If the Israeli-Hamas war does escalate, then it’s inevitable that there will be even more US government spending on boosting the military and defence complex. The US has already spent $75 billion on its support for Ukraine so another reported $10 billion or so of military aid to Israel is not going to bust the budget deficit by much more. On his visit this week, Biden promised more aid although this has to go through Congress and without a House speaker, there may be a delay.
But Congress is unlikely to stop the aid as America’s Middle Eastern policy turns on Israel’s regional military hegemony, and the US will pay what it takes. Over the last seven decades, the US has sent Israel more than $120bn in military aid, according to the Congressional Research Service.
This year alone US military funding to Israel topped $3.8bn, as part of a record $38bn deal over 10 years signed under former US President Barack Obama in 2016. Figures given by Aljazeera claim that of the $3.8bn military aid provided to Israel this year, half a billion has been for Israel’s missile defences.
While the US is Israel’s biggest donor, Israel is a pretty big spender on its own account. Indeed, Doug McWilliams, economist at Cebr, says that it’s a myth that Israel depends on the US and the West for funding. The numbers suggest they are perfectly capable of spending their own money: Israel spent $23.4bn on its military last year, according to the Stockholm International Peace Research Institute, roughly 4.5 percent of its GDP on the military, the 10th highest percentage in the world. This is equal to $2,535 per capita over the four years to 2022, making it the world’s second-biggest spender on military per capita after Qatar. It’s also a big arms exporter, mainly to India.
Over the last three decades, Israel has become a wealthy country, creating a niche as one of the world’s leaders in cyber technology, drones and other military warfare. Ironically, much of this cutting edge research which has gone into developing its military technology has spilled over into being used and adapted in other technologies such as bio-tech and the life sciences.

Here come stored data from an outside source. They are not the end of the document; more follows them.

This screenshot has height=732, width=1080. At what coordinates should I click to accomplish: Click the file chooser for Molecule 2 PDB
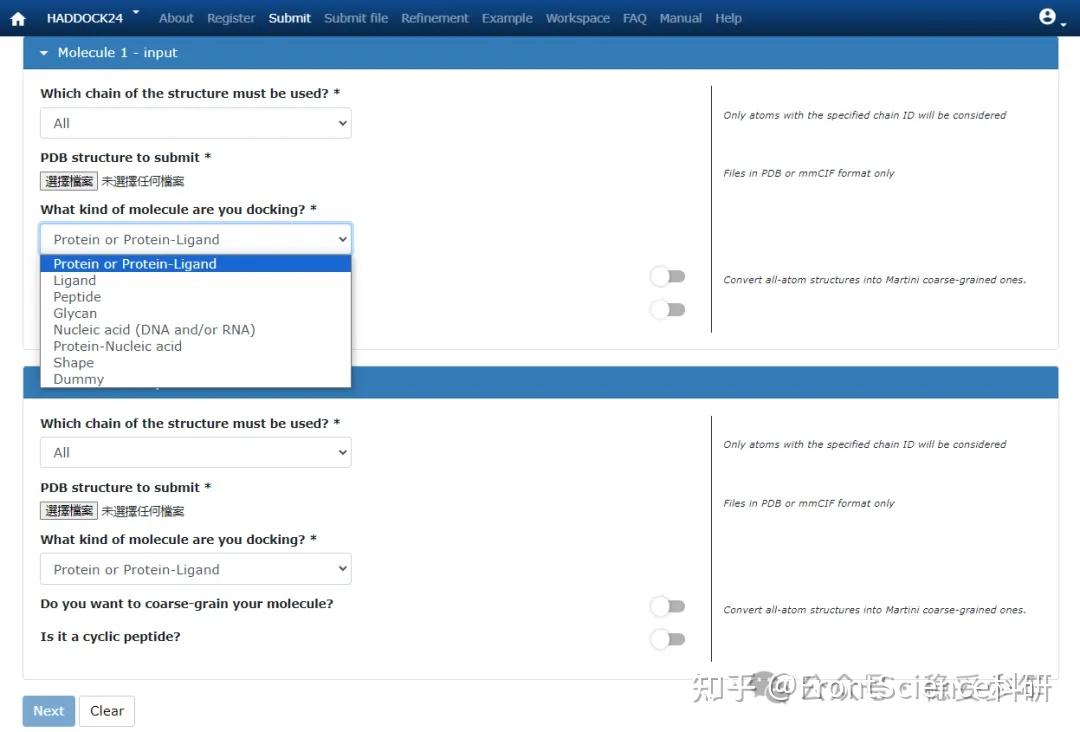(68, 510)
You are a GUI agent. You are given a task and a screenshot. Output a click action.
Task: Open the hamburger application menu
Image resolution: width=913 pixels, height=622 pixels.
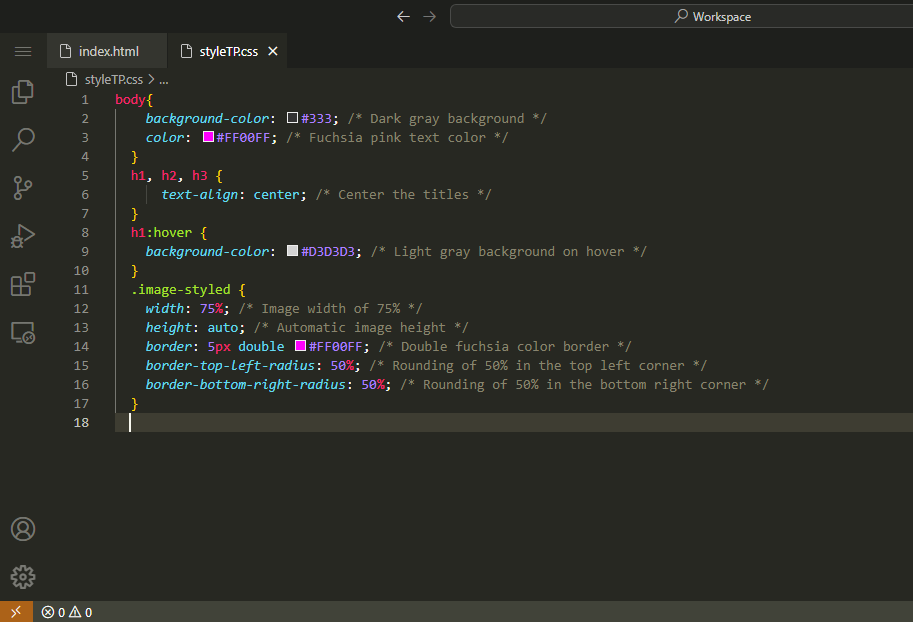23,51
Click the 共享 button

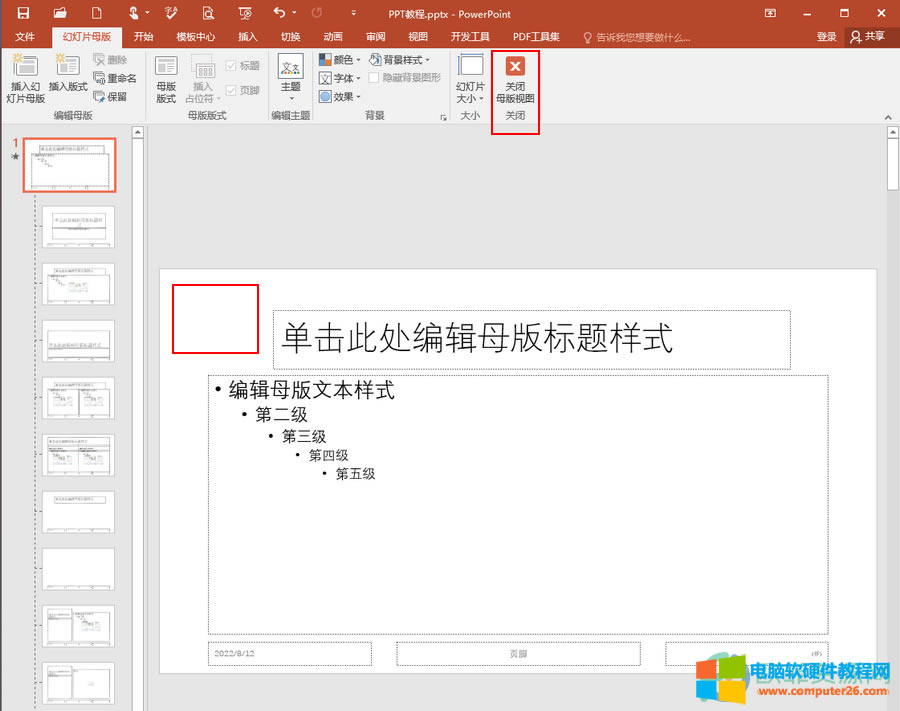(x=869, y=36)
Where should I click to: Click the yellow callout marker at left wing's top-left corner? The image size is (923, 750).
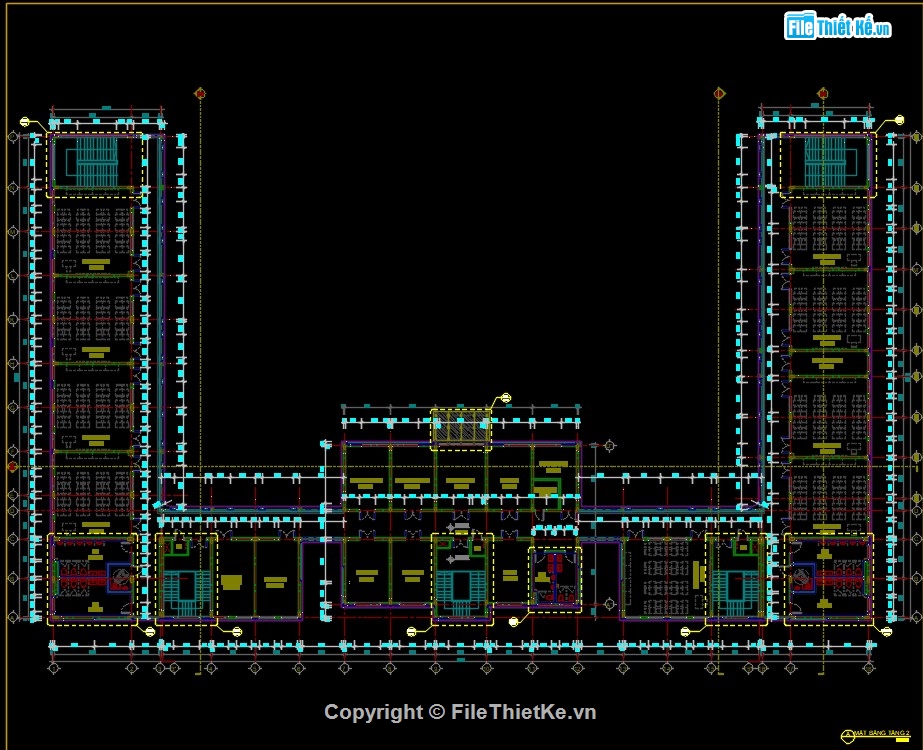(25, 121)
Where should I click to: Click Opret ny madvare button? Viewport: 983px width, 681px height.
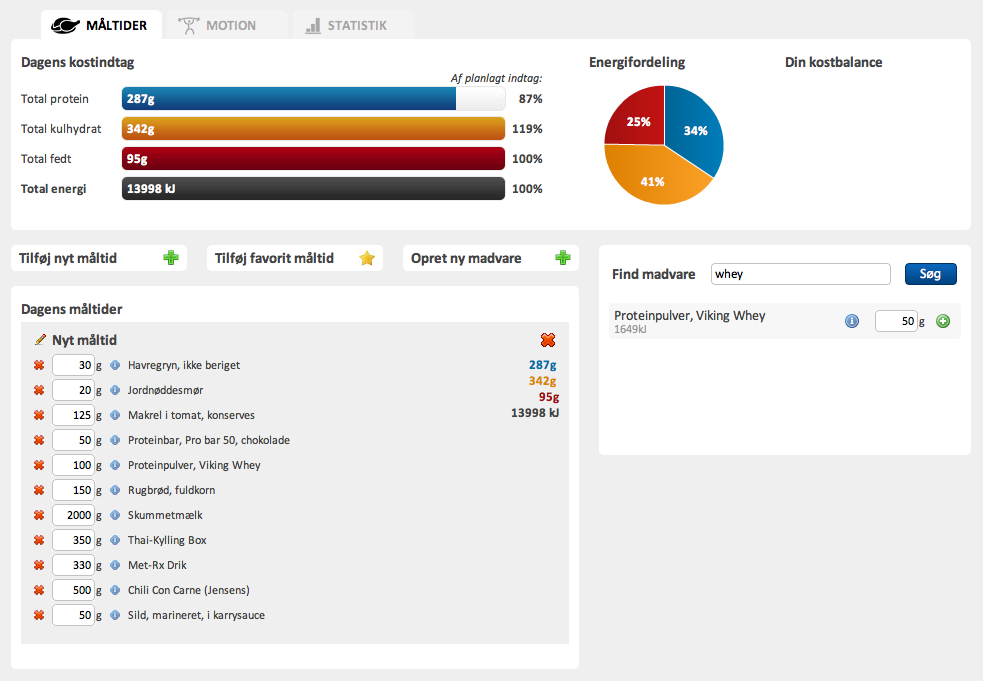[490, 258]

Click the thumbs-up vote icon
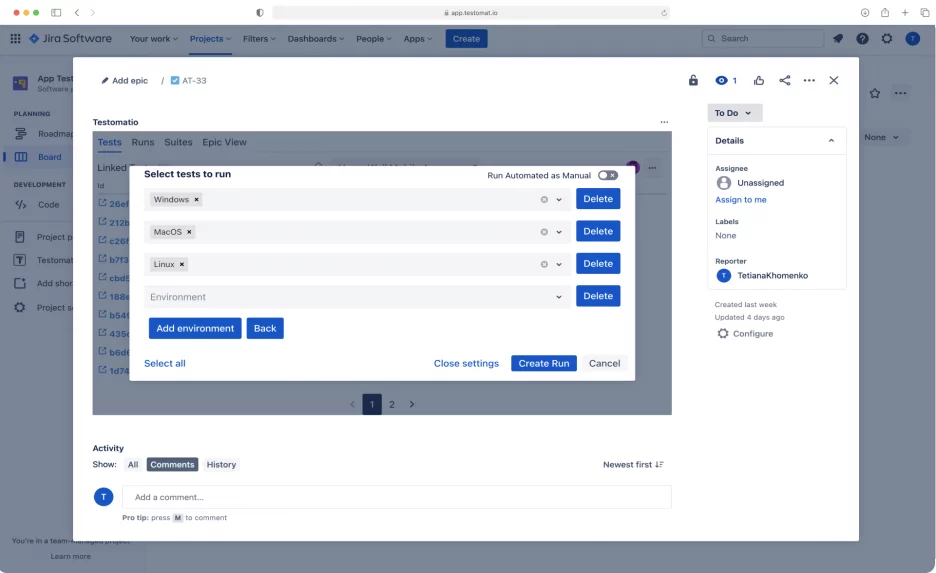[759, 81]
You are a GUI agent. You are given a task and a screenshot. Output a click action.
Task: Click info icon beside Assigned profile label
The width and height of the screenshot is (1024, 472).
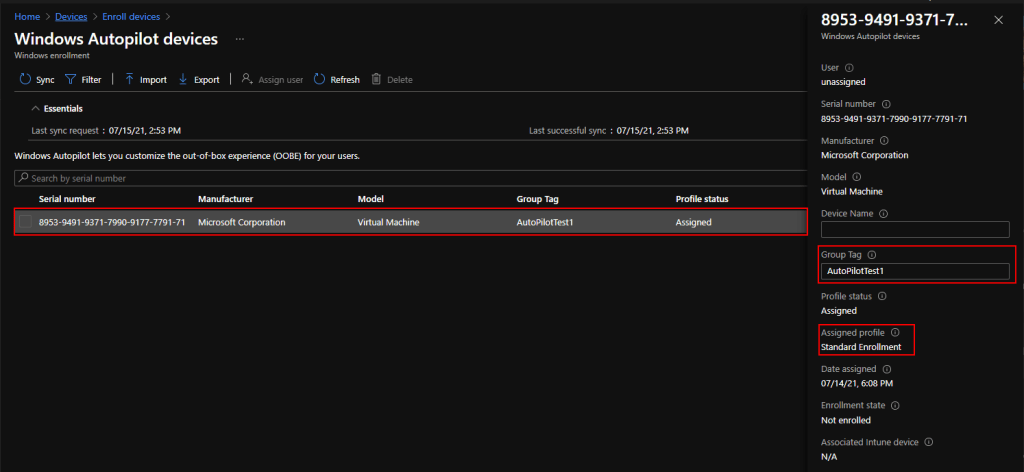point(895,333)
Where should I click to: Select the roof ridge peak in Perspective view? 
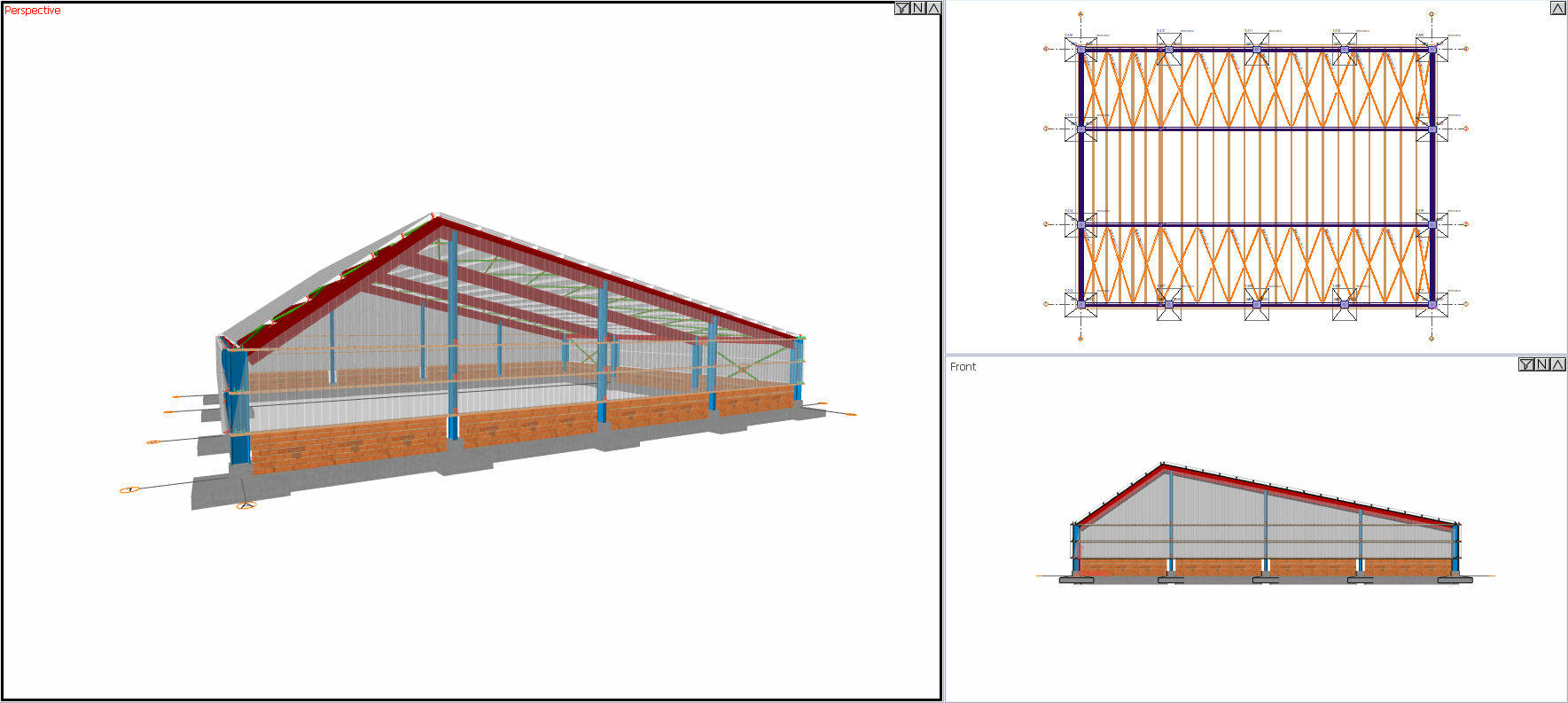coord(436,215)
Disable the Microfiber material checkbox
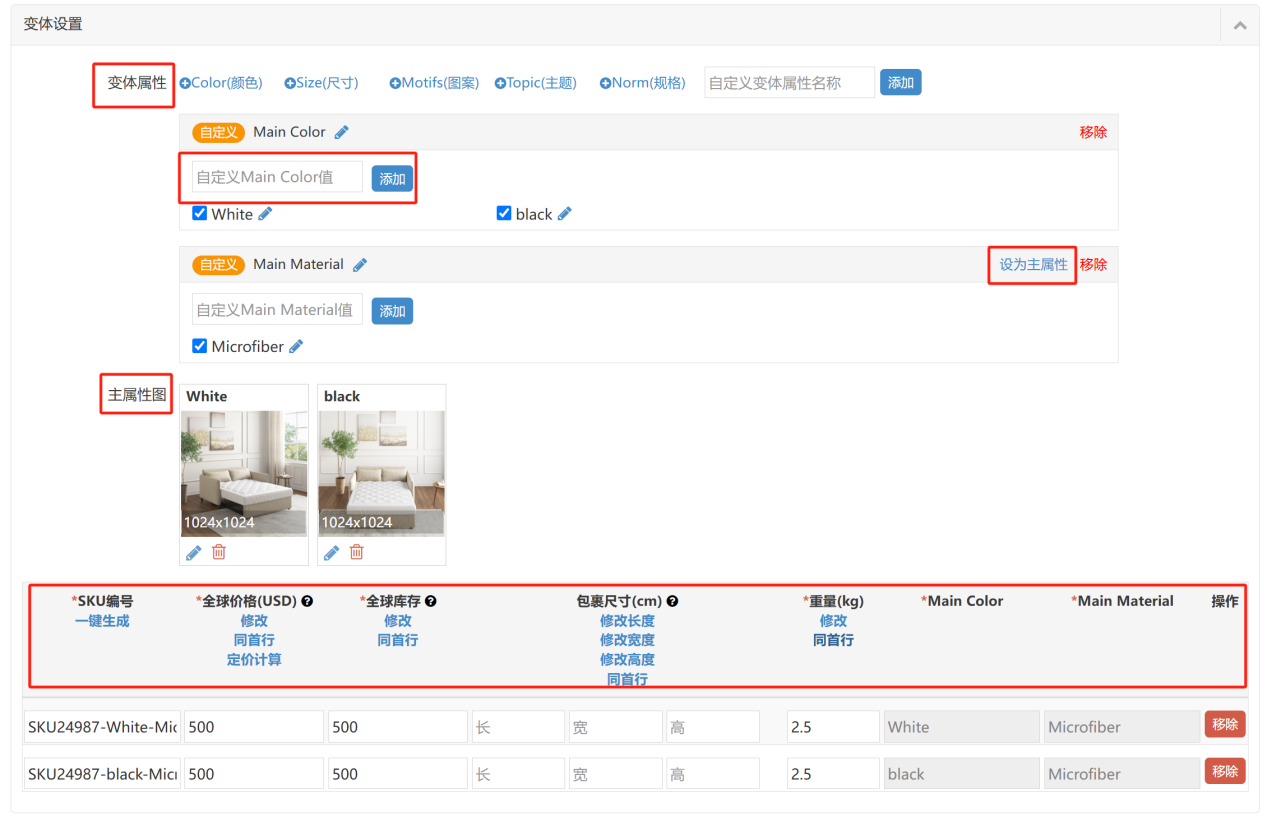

Indeed, Israel has some of the world’s most innovative scientists and engineers, many of them drawn from the cohort of Russian Jews who emigrated to the country after the fall of the Berlin Wall. In his book, the Flat White Economy, McWilliams points out more than 12 per cent of Israel’s working population – which has doubled over the last few decades because of immigration – are now involved in technology of some sort.
Yet despite this relative success, peace eludes them and their neighbours. While Biden – and Rishi Sunk – have both given their whole-hearted backing to Israel’s Benjamin Netanyahu and his planned ground invasion, it does appear that they are also calling for restraint among their Arab partners to avoid retaliation from hostile actors such as Iran. Biden’s comments on the lessons to be learnt from 9/11 were apposite.
They are right to do so. The risks to blowing up the region, which would inevitably lead to thousands more innocent civilians being slaughtered, are too great to contemplate. As historian Niall Ferguson, who has been warning since Biden’s election that we risked going back to the 1970s, wrote in the latest Sunday Times, this conflict could be the hinge that opens the door to a rerun of the 1930s. “If Israel finds it cannot contend with a three-front war in Gaza, the West Bank and Lebanon, and turns to the United States for military help against Iran, we shall have reached one of history’s hinges. The future of the world will turn on it.” It’s up to Biden to lead the way by making sure that hinge stays closed.